Saturday, March 2, 2013

True Romance

One of my favorite movies of all time is Eternal Sunshine of the Spotless Mind, though oddly enough I have only seen it once, when it first came out in 2004. I realized over a year ago that it was available streaming from Netflix, but I wasn't sure I wanted to watch it with my husband. Why, you ask? Because I was afraid he wouldn't like it, and you know how disappointing it is when you absolutely love something and want to share it with the person you love, and they just don't get it? That's what I was avoiding. The moment of truth.

I've experienced this twice before with my husband, though neither instance should have surprised me. Once was watching the movie A Room with A View, which is a beautiful and romantic movie, but a bit idiosyncratic. My husband was frustrated and felt it was a chick flick and didn't finish it. Which was a bummer. The second time was even more disappointing, because it had to do with Buffy the Vampire Slayer. We hadn't been seeing each other very long when I brought my tapes (yes, tapes) to his house. At first he seemed to really like it and I was thrilled. But after several episodes he started getting restless and commented that it was entertaining but silly, and obviously made for teenagers. I was crushed. I wanted him to see how profound the show is and be as deeply moved as I am. But the worst part was that when we watched it together after that, I started seeing it through his eyes, noticing things about it that hadn't bothered me before. I didn't want that to happen to Eternal Sunshine, too.
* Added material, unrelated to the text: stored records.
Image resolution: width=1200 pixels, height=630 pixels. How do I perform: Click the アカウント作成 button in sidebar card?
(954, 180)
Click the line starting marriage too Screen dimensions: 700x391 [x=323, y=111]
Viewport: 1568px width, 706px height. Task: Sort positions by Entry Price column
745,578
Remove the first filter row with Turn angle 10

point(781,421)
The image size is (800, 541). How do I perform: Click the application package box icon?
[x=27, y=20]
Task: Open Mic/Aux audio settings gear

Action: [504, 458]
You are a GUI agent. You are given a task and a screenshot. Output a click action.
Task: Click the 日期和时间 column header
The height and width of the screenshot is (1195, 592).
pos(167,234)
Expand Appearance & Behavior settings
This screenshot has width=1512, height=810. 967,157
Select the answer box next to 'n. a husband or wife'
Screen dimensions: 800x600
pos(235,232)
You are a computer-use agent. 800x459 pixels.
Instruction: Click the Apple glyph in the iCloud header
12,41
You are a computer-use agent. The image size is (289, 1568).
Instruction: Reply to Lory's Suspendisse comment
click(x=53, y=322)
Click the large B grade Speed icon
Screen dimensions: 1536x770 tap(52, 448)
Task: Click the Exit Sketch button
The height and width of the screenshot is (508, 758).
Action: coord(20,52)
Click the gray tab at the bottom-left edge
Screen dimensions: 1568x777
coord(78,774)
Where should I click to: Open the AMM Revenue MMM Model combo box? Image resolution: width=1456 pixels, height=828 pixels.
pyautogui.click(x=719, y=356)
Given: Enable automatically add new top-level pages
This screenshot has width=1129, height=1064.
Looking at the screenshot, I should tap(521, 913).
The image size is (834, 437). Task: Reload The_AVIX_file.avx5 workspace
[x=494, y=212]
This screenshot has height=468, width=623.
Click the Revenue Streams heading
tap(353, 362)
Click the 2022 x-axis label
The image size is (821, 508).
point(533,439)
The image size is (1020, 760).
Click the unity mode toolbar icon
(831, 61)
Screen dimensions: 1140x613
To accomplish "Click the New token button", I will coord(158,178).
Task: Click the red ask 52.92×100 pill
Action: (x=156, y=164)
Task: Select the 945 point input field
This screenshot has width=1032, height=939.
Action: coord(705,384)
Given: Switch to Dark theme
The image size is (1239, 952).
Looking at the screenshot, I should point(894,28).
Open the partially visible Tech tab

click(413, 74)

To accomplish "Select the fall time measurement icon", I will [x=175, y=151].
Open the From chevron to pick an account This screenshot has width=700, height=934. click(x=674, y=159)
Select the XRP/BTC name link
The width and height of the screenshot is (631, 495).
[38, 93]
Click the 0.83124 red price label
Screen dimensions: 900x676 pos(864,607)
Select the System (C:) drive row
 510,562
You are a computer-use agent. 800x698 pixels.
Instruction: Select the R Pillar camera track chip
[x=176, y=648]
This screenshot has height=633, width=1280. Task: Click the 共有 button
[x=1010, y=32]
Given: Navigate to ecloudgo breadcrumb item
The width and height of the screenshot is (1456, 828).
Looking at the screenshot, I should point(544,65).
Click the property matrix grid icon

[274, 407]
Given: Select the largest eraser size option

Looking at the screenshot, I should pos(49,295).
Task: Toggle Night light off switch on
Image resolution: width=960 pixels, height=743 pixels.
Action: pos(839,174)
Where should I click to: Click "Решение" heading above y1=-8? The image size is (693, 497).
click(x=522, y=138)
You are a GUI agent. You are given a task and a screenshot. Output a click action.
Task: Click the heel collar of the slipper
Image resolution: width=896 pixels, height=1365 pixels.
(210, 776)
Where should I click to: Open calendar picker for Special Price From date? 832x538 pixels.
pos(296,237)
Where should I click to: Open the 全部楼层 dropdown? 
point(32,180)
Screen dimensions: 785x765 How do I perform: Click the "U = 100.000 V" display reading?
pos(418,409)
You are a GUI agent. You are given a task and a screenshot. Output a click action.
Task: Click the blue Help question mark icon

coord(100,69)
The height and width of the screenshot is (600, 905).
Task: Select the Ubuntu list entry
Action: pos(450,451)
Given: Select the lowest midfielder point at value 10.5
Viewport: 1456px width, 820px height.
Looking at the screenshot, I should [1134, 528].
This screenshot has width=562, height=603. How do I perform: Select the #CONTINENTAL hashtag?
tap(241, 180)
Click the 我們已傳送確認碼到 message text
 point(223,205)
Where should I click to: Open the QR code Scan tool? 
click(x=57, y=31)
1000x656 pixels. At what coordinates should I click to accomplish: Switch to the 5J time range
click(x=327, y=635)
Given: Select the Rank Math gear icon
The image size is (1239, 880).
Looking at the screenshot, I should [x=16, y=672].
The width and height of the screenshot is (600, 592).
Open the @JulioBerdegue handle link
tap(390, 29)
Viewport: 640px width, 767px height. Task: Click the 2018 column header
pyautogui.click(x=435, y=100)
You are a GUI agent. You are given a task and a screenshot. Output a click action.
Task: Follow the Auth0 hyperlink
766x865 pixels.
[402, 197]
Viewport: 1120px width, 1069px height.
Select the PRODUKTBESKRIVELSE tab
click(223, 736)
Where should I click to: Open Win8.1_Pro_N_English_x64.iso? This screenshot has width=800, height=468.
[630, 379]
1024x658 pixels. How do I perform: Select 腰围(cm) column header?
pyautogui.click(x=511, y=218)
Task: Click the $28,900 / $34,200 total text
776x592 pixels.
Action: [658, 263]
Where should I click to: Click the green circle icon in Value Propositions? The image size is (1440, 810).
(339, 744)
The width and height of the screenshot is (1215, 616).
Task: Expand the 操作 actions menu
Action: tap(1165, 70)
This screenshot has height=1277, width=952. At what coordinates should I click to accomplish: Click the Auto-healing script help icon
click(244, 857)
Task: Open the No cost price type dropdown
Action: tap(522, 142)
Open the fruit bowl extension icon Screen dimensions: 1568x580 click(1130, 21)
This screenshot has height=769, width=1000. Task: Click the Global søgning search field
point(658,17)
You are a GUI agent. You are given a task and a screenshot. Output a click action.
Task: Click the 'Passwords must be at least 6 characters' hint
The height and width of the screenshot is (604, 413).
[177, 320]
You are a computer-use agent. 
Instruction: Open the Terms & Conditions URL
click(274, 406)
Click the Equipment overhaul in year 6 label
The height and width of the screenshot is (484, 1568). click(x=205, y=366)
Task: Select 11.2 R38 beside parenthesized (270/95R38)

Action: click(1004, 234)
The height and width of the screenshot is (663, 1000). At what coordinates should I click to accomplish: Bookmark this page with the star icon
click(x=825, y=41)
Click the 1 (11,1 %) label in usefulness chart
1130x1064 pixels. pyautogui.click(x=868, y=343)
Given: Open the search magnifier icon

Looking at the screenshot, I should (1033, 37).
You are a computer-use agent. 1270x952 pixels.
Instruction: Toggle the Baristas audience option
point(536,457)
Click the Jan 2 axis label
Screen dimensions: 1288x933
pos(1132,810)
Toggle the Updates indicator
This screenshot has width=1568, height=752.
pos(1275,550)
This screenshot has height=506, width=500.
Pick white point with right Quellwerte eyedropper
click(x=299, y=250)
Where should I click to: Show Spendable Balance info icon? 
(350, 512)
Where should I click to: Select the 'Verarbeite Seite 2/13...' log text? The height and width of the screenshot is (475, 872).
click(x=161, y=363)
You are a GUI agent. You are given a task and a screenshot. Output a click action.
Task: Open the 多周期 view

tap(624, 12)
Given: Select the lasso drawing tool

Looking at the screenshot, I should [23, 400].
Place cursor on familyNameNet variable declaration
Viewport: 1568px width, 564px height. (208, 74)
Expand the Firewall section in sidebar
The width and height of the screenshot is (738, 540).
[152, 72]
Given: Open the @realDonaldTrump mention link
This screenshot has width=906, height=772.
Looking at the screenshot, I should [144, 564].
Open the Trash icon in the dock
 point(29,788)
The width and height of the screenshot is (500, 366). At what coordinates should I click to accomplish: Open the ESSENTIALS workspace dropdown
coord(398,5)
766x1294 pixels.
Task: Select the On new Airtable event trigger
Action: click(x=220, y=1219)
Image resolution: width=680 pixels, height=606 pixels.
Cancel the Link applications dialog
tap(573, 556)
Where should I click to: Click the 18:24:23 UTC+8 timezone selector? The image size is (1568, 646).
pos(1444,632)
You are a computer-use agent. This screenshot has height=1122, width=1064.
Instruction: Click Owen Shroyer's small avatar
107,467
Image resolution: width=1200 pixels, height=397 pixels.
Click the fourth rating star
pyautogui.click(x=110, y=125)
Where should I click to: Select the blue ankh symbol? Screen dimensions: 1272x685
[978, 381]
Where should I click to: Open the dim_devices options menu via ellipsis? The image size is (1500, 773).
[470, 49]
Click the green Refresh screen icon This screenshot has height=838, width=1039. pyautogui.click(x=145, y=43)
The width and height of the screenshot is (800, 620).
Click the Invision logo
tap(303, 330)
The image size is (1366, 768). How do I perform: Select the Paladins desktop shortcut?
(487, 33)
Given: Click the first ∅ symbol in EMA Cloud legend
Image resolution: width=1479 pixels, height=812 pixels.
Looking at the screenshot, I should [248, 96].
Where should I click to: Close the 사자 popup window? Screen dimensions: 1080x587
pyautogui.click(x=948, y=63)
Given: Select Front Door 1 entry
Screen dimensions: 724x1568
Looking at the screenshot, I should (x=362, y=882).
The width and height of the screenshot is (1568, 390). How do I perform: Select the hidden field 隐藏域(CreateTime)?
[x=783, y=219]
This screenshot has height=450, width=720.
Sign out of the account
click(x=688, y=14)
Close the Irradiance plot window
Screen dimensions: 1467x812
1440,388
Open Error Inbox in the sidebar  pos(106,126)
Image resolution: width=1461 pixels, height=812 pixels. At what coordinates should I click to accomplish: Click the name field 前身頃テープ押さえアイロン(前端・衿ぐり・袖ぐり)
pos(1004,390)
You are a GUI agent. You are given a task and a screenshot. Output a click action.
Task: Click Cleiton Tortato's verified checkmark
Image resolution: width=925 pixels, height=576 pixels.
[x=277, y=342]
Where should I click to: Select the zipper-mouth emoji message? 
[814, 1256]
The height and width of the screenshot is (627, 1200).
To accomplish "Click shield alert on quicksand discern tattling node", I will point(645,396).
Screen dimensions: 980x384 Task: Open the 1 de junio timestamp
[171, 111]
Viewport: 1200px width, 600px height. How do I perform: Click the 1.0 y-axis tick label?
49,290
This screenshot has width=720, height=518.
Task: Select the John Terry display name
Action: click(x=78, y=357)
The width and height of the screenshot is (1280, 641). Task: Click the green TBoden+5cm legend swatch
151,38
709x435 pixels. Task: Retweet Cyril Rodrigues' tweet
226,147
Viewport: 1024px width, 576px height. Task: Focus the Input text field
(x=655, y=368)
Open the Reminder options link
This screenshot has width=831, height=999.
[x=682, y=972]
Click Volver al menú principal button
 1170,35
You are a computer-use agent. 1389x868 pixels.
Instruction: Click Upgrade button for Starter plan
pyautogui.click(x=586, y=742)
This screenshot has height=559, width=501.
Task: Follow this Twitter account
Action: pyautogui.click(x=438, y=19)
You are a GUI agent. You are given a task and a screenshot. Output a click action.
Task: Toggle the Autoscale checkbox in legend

But sometimes a woman has to be brave, and last night we were searching for something to watch for our Friday night ritual of grilled cheese and a movie. I mentioned Eternal Sunshine and he was game, though he had never heard of it. About 15 minutes into it he said it seemed like a chick flick and I said just forget it, we'd turn it off. He said no, we'd watch it, but I no longer wanted to for all the above reasons I've mentioned (which I have never discussed with him). We went back and forth but in the end continued watching it. Before long I could tell he was into it, and I was loving it all over again, even though a lot of it is painful with its realistic portrayal of how ugly things get at the end of a breakup, and then how lovely they are before things turn bad. I don't want to give anything away for those who haven't seen it, so I'll just say that it's unlike any movie I've ever seen. And yet it's the most beautiful and romantic one of all to me, because in the face of everything the two characters know, they still want each other.

I was teary-eyed when the movie ended, remembering why I'd loved it so much. My husband nodded his head. "Good movie," he said.